Zaha Hadid Architects has been commissioned to design the Qiantang Bay Cultural District in Hangzhou, China, a large-scale civic and cultural development anchored by a new Central Water Axis along the Zhedong Canal. The project transforms former industrial areas within Hangzhou’s Xiaoshan district into a continuous green corridor, positioning landscape, culture, and public life as central drivers of urban renewal.
CULTURAL PROJECTS
Conceived as a linear sequence of parklands, terraces, and gardens, the Central Water Axis reshapes the canal basin into a connective civic spine that cuts through the city. Rather than treating the waterfront as a backdrop, the masterplan integrates it as an active public realm, where movement, gathering, and performance unfold alongside water. Plazas, promenades, and open-air venues line the canal, offering spaces for recreation, relaxation, and communal events throughout the year.

Cultural and educational buildings are distributed along the canal’s edge, each designed to engage directly with the surrounding public spaces. A network of bridges and pedestrian paths links both sides of the waterway, stitching the new district into the existing urban fabric while encouraging continuous circulation between city, landscape, and waterfront. The positioning and form of each building respond to local topography, panoramic views, solar exposure, and the flow of people through the district.

Within this canal-side framework, Zaha Hadid Architects introduces a library conceived as a landmark civic institution. Its architecture is structured around a series of inhabitable columns that act simultaneously as load-bearing elements and spatial organizers. Described as assembled “stones of knowledge,” these columns house the library’s collections, archives, reading rooms, and community spaces, creating a vertical and immersive environment for learning and reflection.

The library’s material expression draws from Hangzhou’s 5,000-year history of jade craftsmanship. Precision-crafted masonry tiles reference the tonal depth and subtle variations of the region’s prized stone, giving the façade a tactile and cultural resonance. Folded glass elements are embedded within this surface, diffusing daylight deep into the interior and creating a soft, luminous atmosphere tailored to reading and study. The result is an architectural language that balances monumentality with intimacy.
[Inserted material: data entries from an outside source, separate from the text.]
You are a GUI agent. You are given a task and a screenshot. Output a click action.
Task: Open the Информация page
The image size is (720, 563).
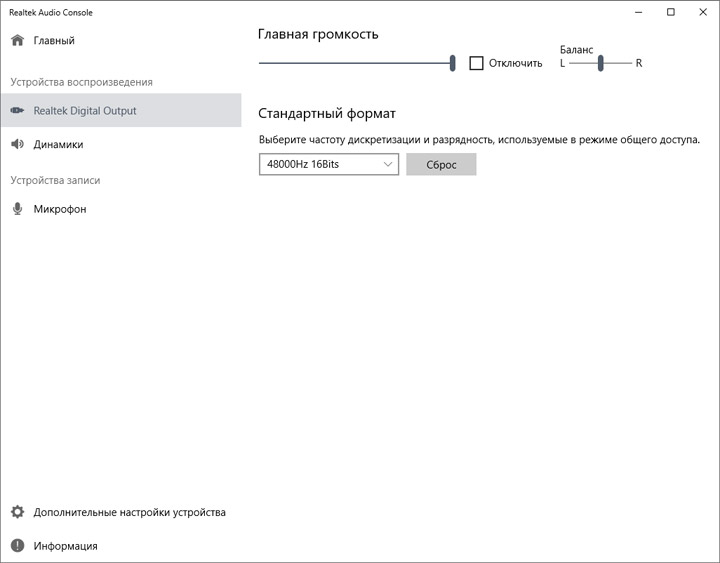[x=65, y=546]
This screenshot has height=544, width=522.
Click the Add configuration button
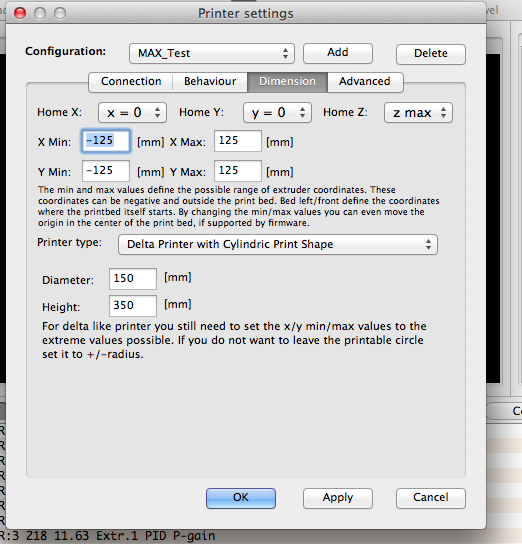(x=338, y=53)
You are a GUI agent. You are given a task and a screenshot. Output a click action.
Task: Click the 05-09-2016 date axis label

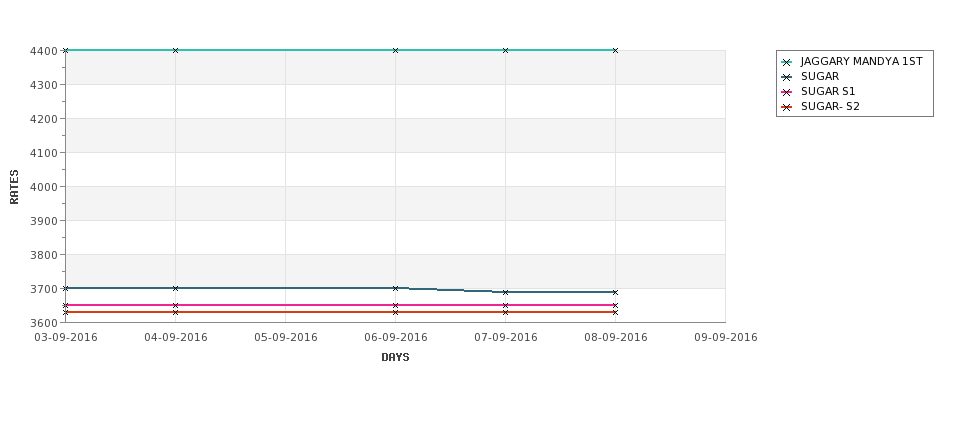pos(286,338)
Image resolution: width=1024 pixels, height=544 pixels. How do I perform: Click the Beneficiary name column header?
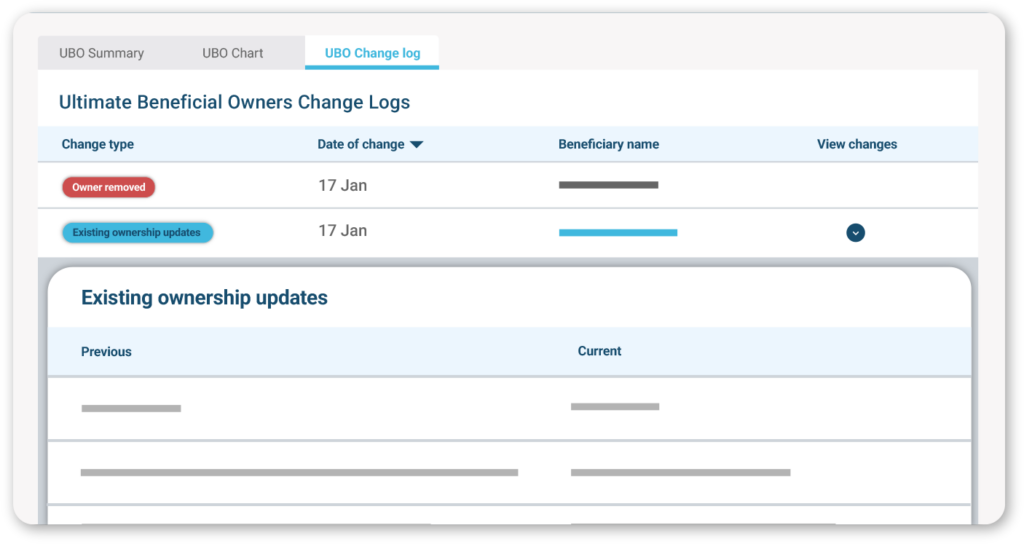(608, 144)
Complementing the library is the International Youth Centre, designed as a flexible hub for students, visitors, and emerging communities. Its geometry is shaped by its waterfront setting, with forms that extend inward to carve a sequence of interconnected auditoriums, studios, and gathering spaces. Areas for seminars, exhibitions, conferences, and performances are interwoven with circulation, encouraging overlap and exchange between different uses. Terraces overlooking the canal expand the centre’s activity outdoors, supporting public events and informal social encounters.

Environmental performance is embedded across the district through strategies informed by local ecology and climate. Energy-efficient systems and on-site power generation contribute to reduced operational impact, while landscape design plays a critical infrastructural role. As part of Hangzhou’s established sponge-city framework, the Central Water Axis integrates permeable surfaces, planted swales, and water-retention features that support stormwater management and flood resilience.

Rather than treating sustainability as an add-on, the project positions it as an integral aspect of civic design. The result is a low-impact yet high-performance urban environment that supports long-term ecological health while accommodating cultural growth. By transforming an industrial canal basin into a connected landscape of knowledge, culture, and public life, the Qiantang Bay Cultural District signals a new chapter in Hangzhou’s urban evolution.